Last week, we noted that it had come to pass that we were attracting tourists on the basis of our potholes and nakedness. According to the story, what the ‘poverty tourists’ did not see was the kids suffering from malnutrition and malaria. But these and many other things continue to plague our society and we ought to do something. Here is my two cents.

Even my own people of the interlacustrine region know this – “amamesse amaangi, tegeesimira bunya”. An approximate translation is “too many rats do not have the capacity to dig their ratholes.” So why can’t our policymakers see it? What is our population control policy? I have talked myself blue black on the issue of population control.

Political pundits argue that a big population is a big market! But this must be qualified. A big population without gainful employment and, therefore, effective demand is a drag on the public purse. Luxembourg has a population of 600,000 people and a GDP of $64 billion. Compare with our 45 million people and GDP of $28 billion!

Another area following on from an unsustainable population is the perennial problem of productivity. Not only are we too many, the majority of us are relatively unproductive. Whether in the formal or informal sector. The trajectory of growth in coffee production is always apt here. As recently as the 1990s, we produced more coffee than Vietnam.

The Vietnamese visited us and asked ‘mukikola mutya’ (how do you do it)? Today, they produce 25 million bags of coffee per year, and we are stuck at about 4.6 million bags! I will come back to this shortly.

A third area of concern is debt. Some experts (especially those who arrive on iron birds) keep on telling us that our debt is sustainable. They argue that for as long as the debt to GDP ratio is below 50 per cent, we are fine. But then again that is the problem with most economists. They will use abstract statistics and models to explain real-life situations.

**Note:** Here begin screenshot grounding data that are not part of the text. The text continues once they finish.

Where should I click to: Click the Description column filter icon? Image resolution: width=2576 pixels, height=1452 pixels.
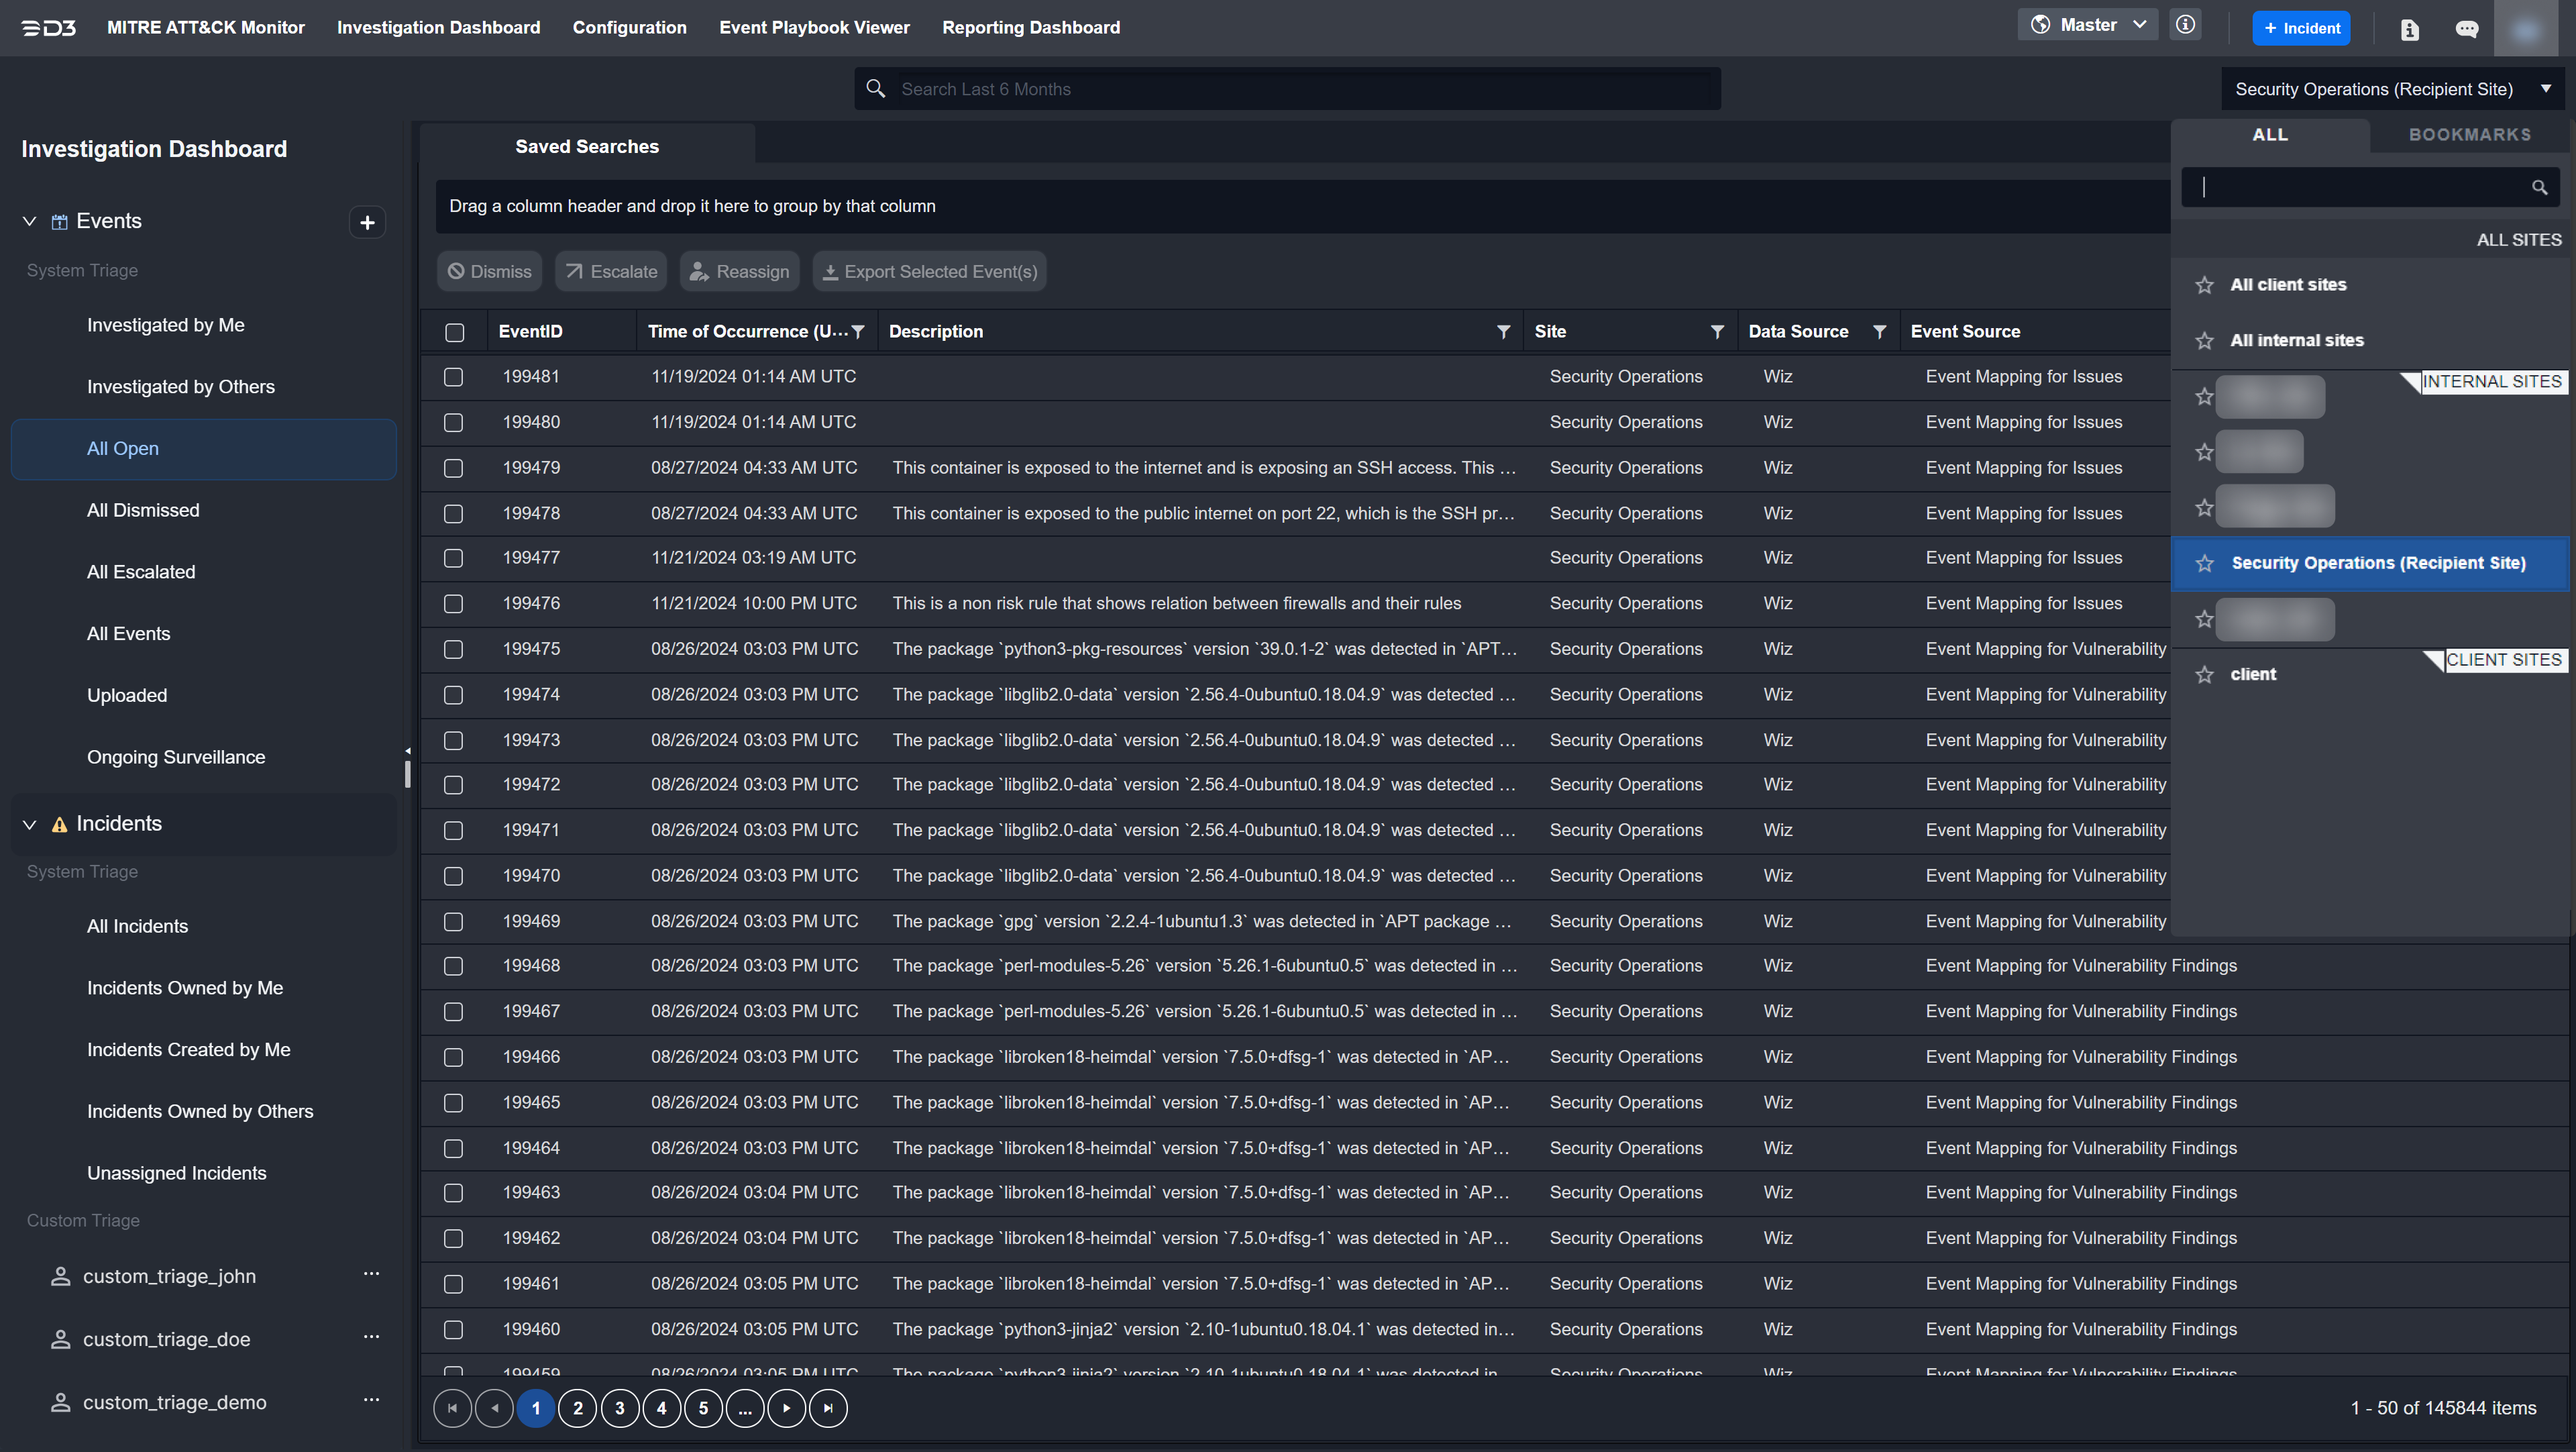[x=1503, y=332]
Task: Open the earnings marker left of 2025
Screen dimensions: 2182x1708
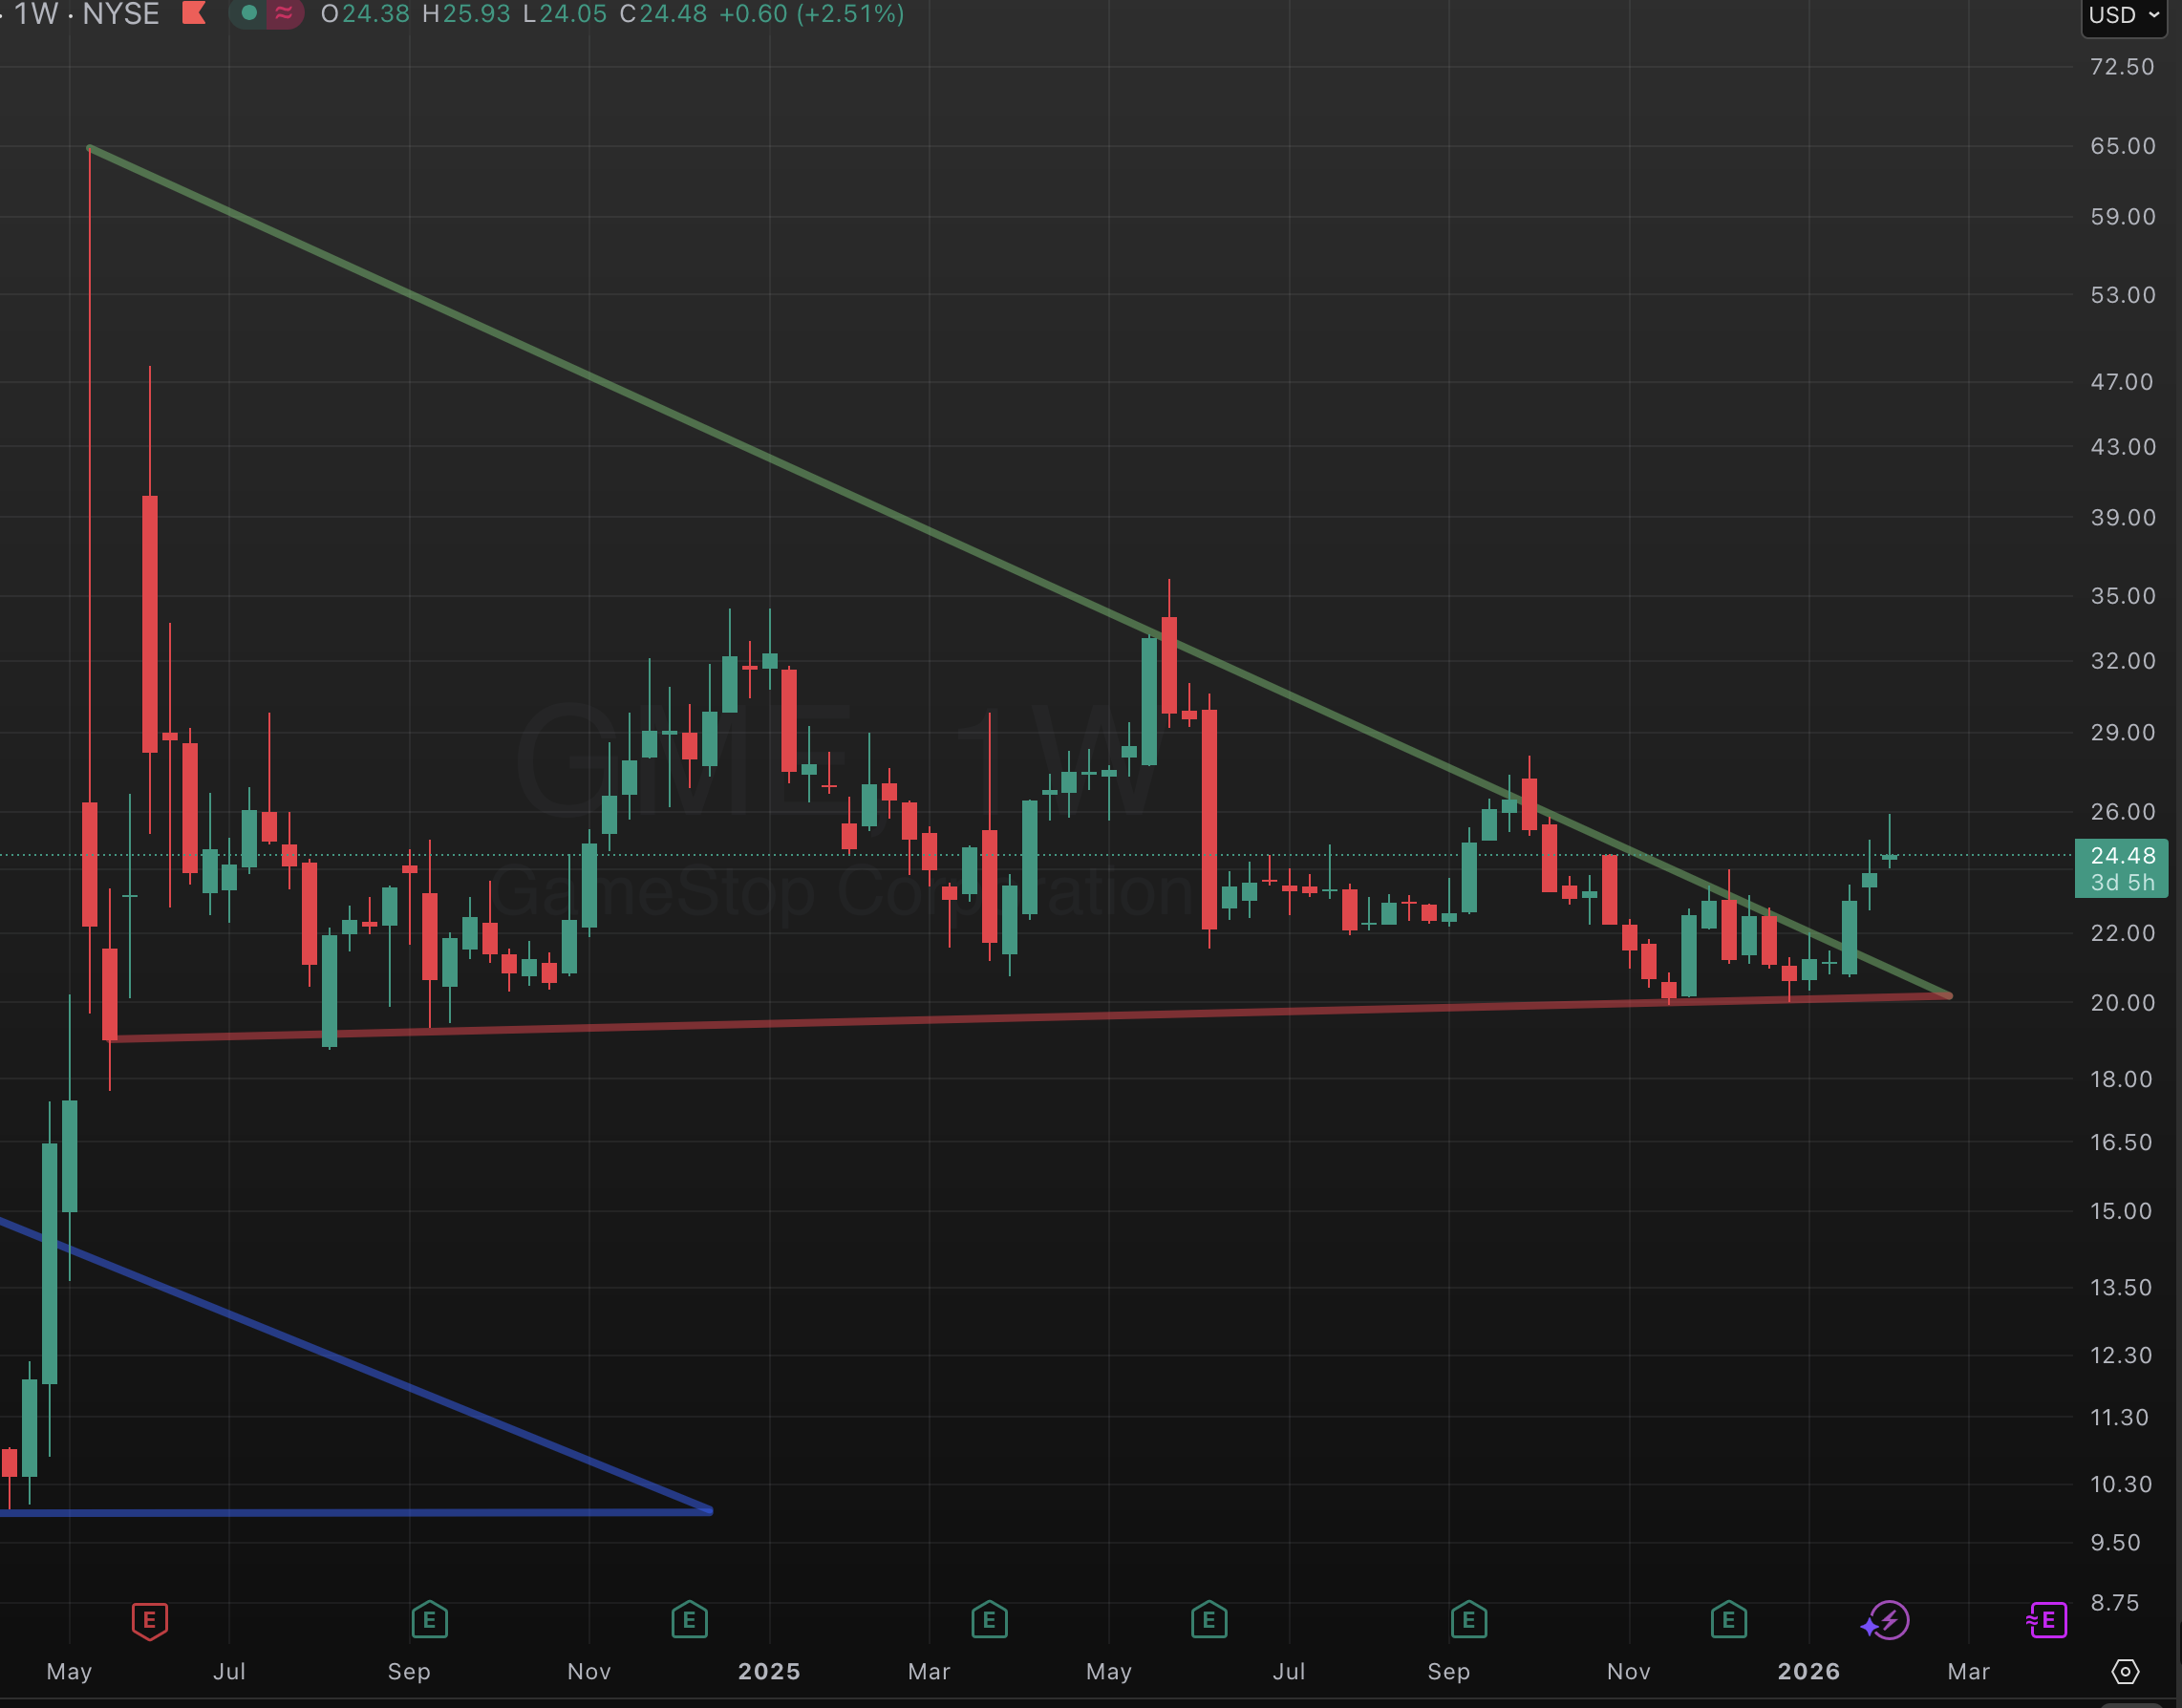Action: click(x=689, y=1619)
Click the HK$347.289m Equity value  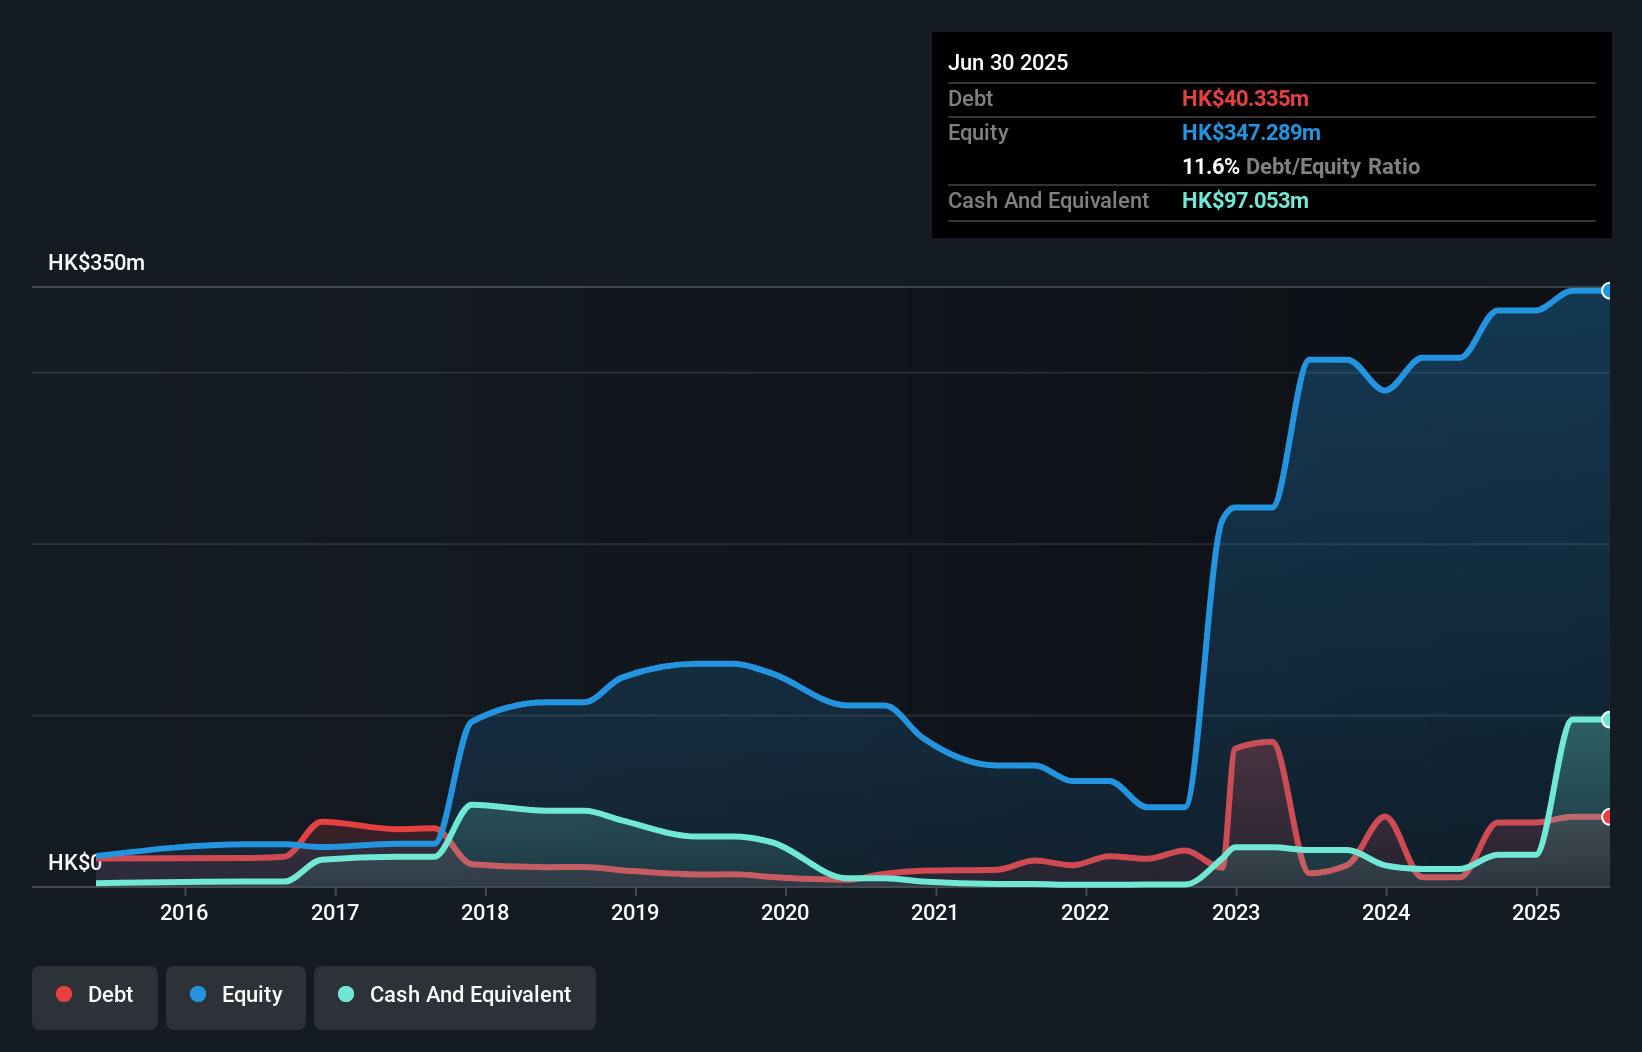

Even when the reality is right there in their faces. Any self-respecting accountant will tell you that your debt to assets (efficiency ratio) means zilch.
What matters is your liquidity ratios or ‘times interest ratio’ – the ability to service your debts when they fall due.

Obviously we are struggling to service our debt. One in five shillings now goes into debt service. That means that there is an opportunity cost to servicing this debt. That means that we may have to forego an x-ray machine here or there, fail to pay our subscriptions to the Desert Locust Control Organization and such other small things that don’t directly affect the powerful. Is debt bad? No, it is not but must be sustainable.

I have picked on three areas that I think have a direct correlation with poverty. But there are other complex issues that we may need to examine. Tomes and tomes have been written on the subject and one cannot do justice to the concept of how a society is organised and the relationship with success or failure.

The most in vogue way of explaining what is going through the use of what is called social entropy theory - a measure of social, economic, and political disorder. Entropy in social systems appears manifests itself as tensions.

Tensions, (which create useful or useless heat) are generated by interactions between humans, between humans and communities, between communities, and between societies and states. This tension creates a disequilibrium, which manifests as inequality and disorganisation.

Social entropy is not necessarily a bad thing but societies need to attain an optimal state in order to manage the trinitarian problem of population, productivity and debt. In lay man’s language, how do we resolve the plague of self-interest that bedevils our existence? You cannot produce 20 million bags of coffee but you can produce seven kids per woman, if you have a proclivity to disorder.

Prof Sejjaaka is country team leader at Mat Abacus Business School.